STATED EXERCISE:
Copy the part of the listing below that runs from the line containing "The image size" through the end of the listing, including both ends. Leave the pictures out of your copy.

Data for locating words and elements:
————————

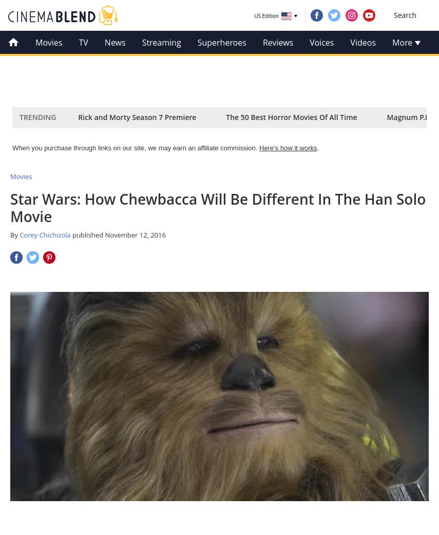 This screenshot has height=535, width=439. What do you see at coordinates (277, 43) in the screenshot?
I see `'Reviews'` at bounding box center [277, 43].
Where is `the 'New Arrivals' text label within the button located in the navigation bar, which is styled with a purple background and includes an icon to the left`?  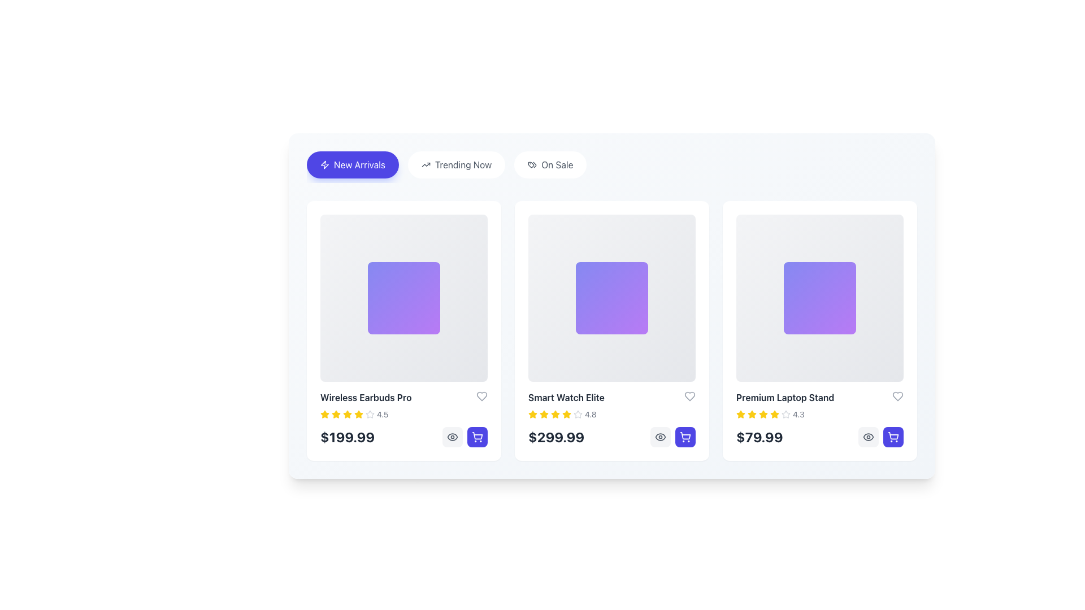 the 'New Arrivals' text label within the button located in the navigation bar, which is styled with a purple background and includes an icon to the left is located at coordinates (359, 165).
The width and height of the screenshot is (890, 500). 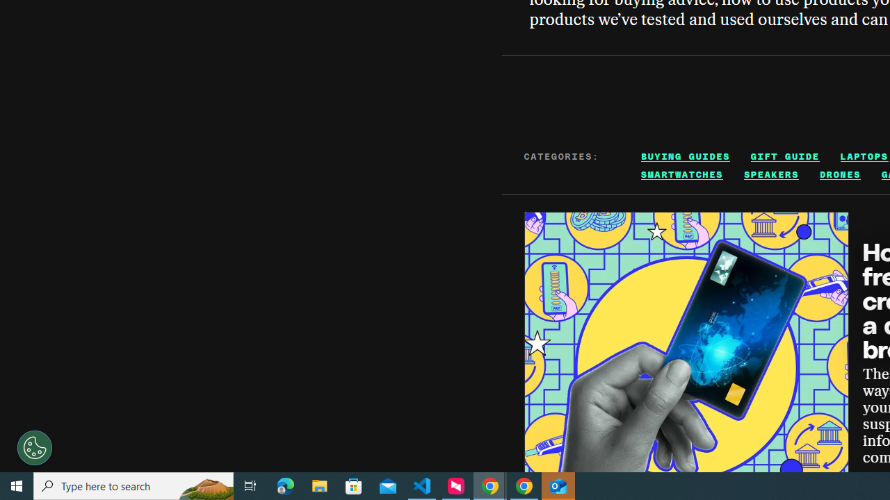 What do you see at coordinates (839, 174) in the screenshot?
I see `'DRONES'` at bounding box center [839, 174].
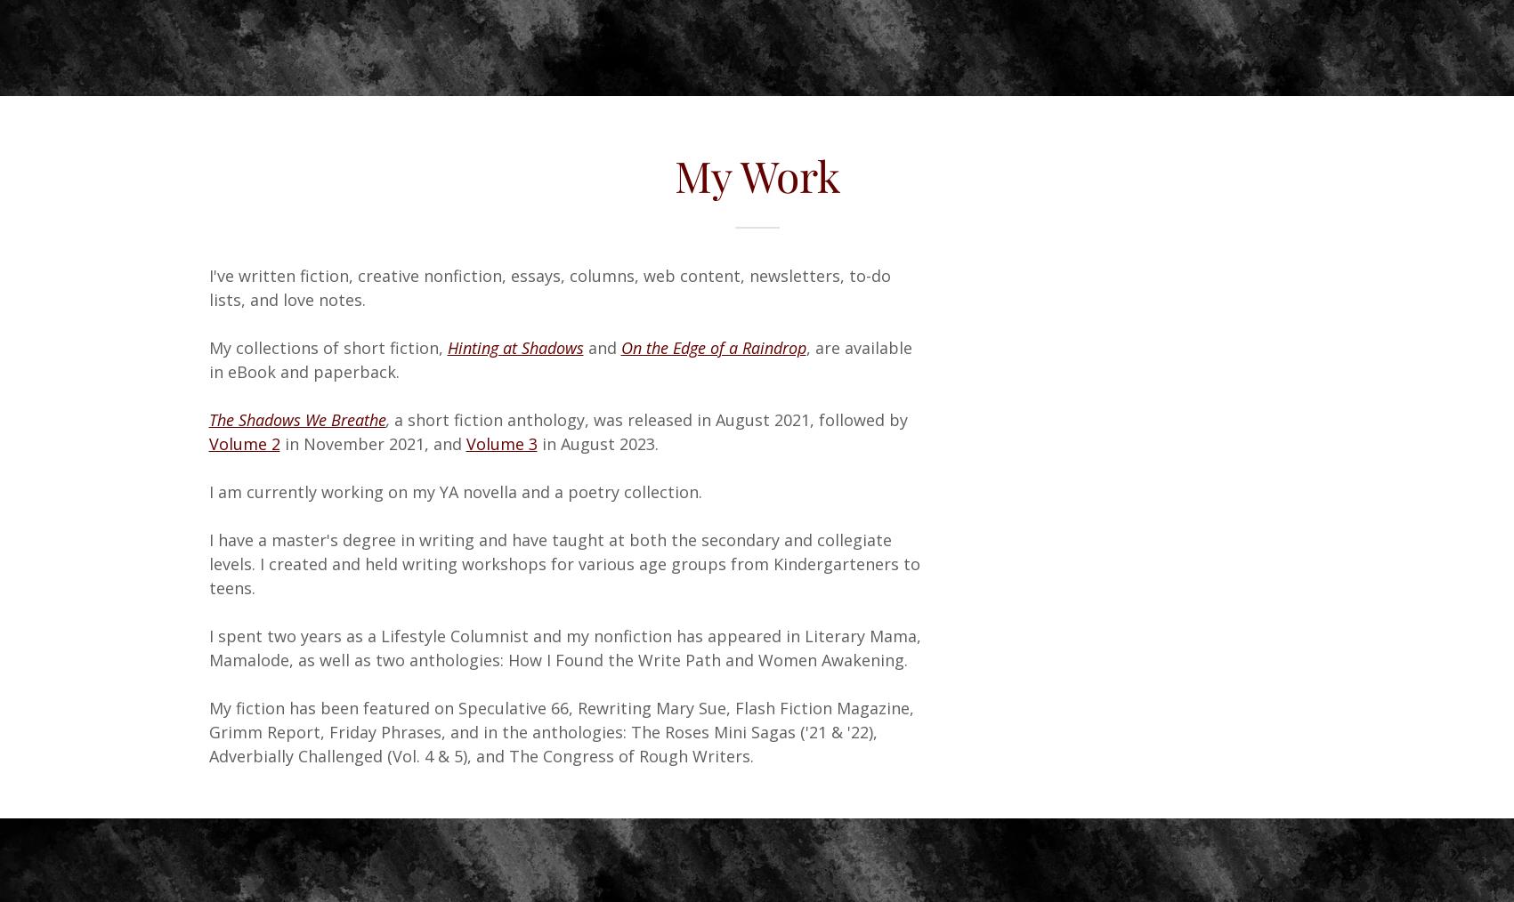  What do you see at coordinates (501, 442) in the screenshot?
I see `'Volume 3'` at bounding box center [501, 442].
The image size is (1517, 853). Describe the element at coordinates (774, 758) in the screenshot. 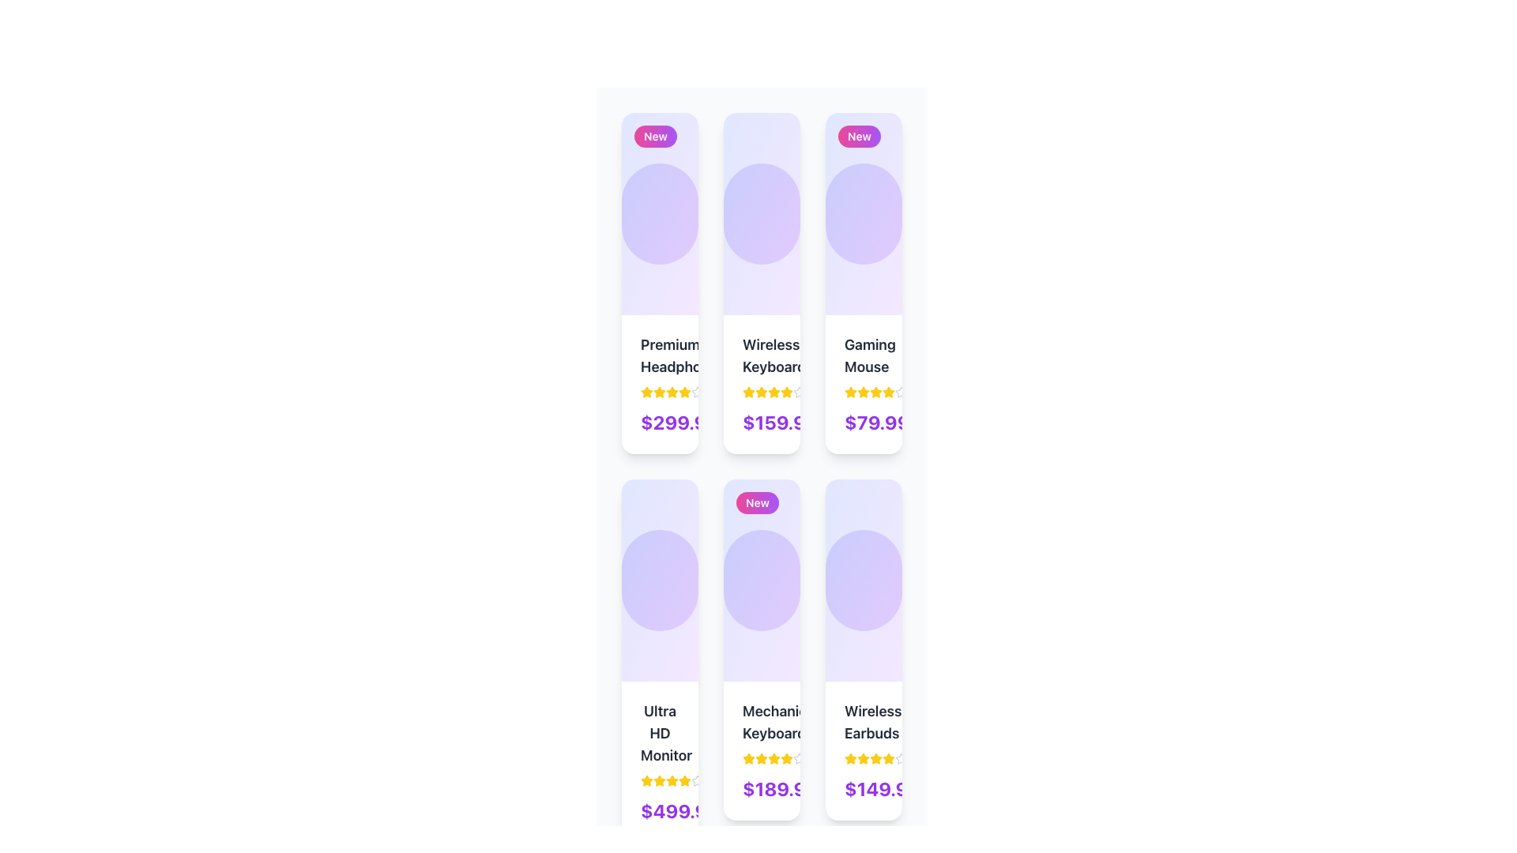

I see `the fourth star rating icon under the 'Mechanical Keyboard' product card, which visually indicates a rating level in the user-feedback system` at that location.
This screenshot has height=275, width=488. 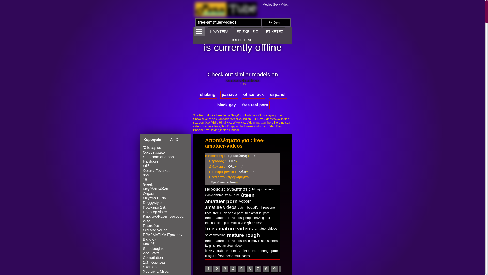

————————

FULL ANSWER:
The image size is (1517, 853). Describe the element at coordinates (774, 758) in the screenshot. 

I see `the fourth star rating icon under the 'Mechanical Keyboard' product card, which visually indicates a rating level in the user-feedback system` at that location.
This screenshot has height=275, width=488. 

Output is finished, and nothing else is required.